Sunday, December 16, 2007

Review - Hothouse

Ed Emshwiller
1962 Hugo Winner for Best Professional Artist

by Brian Aldiss
196 Hugo Winner for Best Short Fiction (kinda)

So what would an early Hugo be without controversy, confusion, and a sketchy publishing history.

In 1962 the short fiction award went to "the Hothouse series": a set of five linked novellas that formed one complete novel. You'll note that in 1961 the novel award went to A Canticle For Liebowitz which was a set of three linked novellas. This is something that never is repeated again. All short fiction awards from then on go to specific stories but in 1962 there was essentially a second winner for best novel.

Only the Hothouse series isn't really available as a novel. Rather than being converted to some extended fix ups for publication in books they were actually abridged for publication as The Long Afternoon of Earth. All five novellas were published in their entirety in the UK but in the US they have only been collected a handful of times by specialty publishers for limited runs.

So you'll have to jump through some real hoops to read the complete thing. The leather bound edition that I have is the cheapest copy that I could find which should tell you something about it. The question then becomes is it worth it?

Hothouse descibes a far distant future where the earth has become tidally locked with the sun so it does not rotate any longer. Plant life has overrun the hemisphere that faces the sun and the continents are covered by one large banyan tree. Life has evolved to be incredibly aggressive and the plants have become mobile carnivores. Only a handful of animal species survive and the descendants of humanity are the weakest of these eking out a cautious existence in the branches of the tree.

To call the book "not scientifically accurate" is a small understatement. On the other hand the book is about a journey that consumes the lifetime of one of these people. He becomes hag-ridden by a fungus with plans for planetary conquest, encounters strange monsters, travels to the underworld, and witnesses the strange transition of life itself. In short, the book reads a lot more like a distinctive fantasy novel than science fiction. Unfortunately Aldiss spends a lot of time on the unsupportable science aspect of things but when he's not the fantastic atmosphere of Hothouse is conveyed very well.

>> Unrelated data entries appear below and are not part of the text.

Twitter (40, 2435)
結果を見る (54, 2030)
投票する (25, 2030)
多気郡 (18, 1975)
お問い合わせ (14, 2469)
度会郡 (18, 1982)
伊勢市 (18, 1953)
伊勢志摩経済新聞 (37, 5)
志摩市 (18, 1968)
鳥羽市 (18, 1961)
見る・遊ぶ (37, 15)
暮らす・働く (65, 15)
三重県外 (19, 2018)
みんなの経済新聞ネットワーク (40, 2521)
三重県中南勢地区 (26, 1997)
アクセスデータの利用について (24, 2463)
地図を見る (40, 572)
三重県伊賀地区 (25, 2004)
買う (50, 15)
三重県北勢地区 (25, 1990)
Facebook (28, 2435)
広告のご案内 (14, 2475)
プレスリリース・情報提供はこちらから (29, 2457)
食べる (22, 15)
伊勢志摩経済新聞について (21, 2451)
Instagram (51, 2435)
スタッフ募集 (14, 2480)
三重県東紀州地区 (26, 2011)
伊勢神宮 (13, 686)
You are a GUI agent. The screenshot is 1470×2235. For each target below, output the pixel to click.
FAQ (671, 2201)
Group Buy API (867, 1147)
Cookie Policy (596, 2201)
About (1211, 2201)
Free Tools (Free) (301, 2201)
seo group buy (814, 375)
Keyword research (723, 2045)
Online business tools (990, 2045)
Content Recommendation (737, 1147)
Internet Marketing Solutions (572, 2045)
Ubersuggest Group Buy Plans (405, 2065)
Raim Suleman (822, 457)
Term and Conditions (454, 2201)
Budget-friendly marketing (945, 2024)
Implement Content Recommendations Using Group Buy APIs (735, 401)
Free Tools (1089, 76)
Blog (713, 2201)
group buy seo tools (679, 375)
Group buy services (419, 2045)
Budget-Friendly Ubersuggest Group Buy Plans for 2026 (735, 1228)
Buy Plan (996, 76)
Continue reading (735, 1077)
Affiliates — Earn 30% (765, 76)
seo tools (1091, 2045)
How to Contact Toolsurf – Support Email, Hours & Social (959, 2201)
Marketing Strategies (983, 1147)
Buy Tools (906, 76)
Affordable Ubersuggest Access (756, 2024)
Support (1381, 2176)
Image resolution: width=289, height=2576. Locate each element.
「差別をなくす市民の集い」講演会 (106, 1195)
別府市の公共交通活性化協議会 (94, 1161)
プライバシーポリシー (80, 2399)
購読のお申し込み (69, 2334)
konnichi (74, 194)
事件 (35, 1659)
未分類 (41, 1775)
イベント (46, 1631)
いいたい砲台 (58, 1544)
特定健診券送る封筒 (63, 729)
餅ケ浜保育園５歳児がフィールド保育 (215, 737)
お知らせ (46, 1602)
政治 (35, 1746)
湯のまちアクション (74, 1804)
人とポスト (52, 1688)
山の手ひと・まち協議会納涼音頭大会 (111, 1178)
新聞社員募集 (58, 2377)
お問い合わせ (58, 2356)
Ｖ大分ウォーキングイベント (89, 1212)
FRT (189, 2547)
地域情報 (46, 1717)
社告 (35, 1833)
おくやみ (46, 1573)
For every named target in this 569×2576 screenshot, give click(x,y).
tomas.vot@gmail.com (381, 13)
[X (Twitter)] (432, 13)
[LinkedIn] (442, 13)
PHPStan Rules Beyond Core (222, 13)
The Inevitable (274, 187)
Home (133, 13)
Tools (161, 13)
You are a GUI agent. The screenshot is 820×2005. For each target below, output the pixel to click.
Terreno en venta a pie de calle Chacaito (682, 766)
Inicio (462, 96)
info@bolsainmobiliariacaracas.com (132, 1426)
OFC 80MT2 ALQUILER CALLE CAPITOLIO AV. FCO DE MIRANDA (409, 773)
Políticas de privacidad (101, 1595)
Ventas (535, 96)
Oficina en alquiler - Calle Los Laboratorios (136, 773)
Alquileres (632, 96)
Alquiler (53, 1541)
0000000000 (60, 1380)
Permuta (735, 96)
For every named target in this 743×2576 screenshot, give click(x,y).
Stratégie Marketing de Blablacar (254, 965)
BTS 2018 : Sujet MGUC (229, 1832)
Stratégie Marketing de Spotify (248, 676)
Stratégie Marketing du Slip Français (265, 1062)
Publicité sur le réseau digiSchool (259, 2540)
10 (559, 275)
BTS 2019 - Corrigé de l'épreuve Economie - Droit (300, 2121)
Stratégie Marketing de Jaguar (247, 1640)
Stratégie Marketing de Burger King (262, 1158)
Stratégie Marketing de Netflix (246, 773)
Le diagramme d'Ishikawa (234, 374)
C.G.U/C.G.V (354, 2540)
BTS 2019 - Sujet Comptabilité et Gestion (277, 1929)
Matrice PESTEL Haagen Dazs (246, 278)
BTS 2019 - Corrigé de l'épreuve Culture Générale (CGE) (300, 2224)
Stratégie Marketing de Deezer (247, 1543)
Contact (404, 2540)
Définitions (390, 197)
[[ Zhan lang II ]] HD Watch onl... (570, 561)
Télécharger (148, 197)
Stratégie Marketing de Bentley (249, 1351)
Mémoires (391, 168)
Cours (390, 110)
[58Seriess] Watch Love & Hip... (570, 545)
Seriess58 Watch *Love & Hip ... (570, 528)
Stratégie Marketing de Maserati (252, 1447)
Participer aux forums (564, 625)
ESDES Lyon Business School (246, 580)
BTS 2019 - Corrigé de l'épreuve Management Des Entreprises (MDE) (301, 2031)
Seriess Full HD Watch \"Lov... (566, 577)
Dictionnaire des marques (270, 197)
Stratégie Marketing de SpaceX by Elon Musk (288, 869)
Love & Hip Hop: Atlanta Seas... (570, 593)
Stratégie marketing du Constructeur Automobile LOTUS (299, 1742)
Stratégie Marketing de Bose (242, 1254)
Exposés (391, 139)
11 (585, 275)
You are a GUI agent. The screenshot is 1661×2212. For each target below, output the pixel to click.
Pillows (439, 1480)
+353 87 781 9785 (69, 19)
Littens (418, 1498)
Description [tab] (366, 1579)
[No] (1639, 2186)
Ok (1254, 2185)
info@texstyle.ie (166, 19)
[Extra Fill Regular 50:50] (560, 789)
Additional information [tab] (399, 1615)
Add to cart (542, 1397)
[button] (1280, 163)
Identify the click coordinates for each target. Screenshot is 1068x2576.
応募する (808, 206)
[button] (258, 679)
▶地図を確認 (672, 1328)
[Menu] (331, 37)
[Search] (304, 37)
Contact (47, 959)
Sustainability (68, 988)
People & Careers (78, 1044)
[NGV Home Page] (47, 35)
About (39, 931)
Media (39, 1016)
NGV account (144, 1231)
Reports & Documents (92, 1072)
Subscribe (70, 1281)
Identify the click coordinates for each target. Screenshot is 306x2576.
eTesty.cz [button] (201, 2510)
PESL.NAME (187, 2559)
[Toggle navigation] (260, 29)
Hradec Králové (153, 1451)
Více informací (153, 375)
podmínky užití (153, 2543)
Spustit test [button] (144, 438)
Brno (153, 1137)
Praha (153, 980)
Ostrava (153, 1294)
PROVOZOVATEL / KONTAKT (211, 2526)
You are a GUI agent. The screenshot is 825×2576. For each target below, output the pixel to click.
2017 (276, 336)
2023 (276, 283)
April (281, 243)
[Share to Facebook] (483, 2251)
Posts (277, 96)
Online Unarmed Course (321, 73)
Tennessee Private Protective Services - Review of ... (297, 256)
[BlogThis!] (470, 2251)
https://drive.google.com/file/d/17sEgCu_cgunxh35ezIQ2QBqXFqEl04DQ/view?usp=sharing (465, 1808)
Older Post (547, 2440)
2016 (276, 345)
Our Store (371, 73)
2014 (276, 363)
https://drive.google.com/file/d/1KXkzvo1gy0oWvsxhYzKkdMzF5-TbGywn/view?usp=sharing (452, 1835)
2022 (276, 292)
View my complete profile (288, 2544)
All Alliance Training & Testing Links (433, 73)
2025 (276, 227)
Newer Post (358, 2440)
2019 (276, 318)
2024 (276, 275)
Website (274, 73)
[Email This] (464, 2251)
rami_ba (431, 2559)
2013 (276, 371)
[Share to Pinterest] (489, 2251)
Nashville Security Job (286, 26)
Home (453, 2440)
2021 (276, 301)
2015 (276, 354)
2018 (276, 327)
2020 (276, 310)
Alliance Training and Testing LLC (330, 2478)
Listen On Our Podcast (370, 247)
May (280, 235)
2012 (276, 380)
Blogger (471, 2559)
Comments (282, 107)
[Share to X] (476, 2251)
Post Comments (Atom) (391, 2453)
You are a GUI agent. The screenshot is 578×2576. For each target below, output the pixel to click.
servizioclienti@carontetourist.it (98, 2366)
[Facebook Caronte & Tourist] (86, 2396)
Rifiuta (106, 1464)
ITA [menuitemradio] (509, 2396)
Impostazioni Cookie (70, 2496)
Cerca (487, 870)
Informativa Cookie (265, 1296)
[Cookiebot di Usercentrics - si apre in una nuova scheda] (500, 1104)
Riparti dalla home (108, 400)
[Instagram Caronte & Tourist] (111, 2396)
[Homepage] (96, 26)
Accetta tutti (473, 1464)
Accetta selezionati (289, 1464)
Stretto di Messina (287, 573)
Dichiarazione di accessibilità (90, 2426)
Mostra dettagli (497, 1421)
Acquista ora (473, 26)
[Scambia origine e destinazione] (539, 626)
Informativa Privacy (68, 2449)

I have to admit that I didn't find many of the characters likable but I did find them interesting. They're primitive and Aldiss doesn't fall into the trap of presenting them as modern people. This does make them hard to connect with. On the other hand the constant tension and peril (there's a lot of sudden, brutal deaths to characters as you read) pulls the story along well. Even the fungal version of Sauron is interesting in how he drives the humans toward his goals.

Aldiss does at one point have the travelers find the remains of our present day civilization and this is the section that I had the most trouble with. It's two billion years in the future. Continents don't last two billion years but somehow a building and a power source does.

For me Hothouse was worth it. It is a very interesting book though if I wasn't making a point of trying to collect everything that's won a Hugo award then I wouldn't have wanted to pay as much as I did for my copy (thirty-five dollars; I got lucky in finding it so cheap). If you can find Hothouse then go for it but I can't say anything about the abridged version The Long Afternoon of Earth.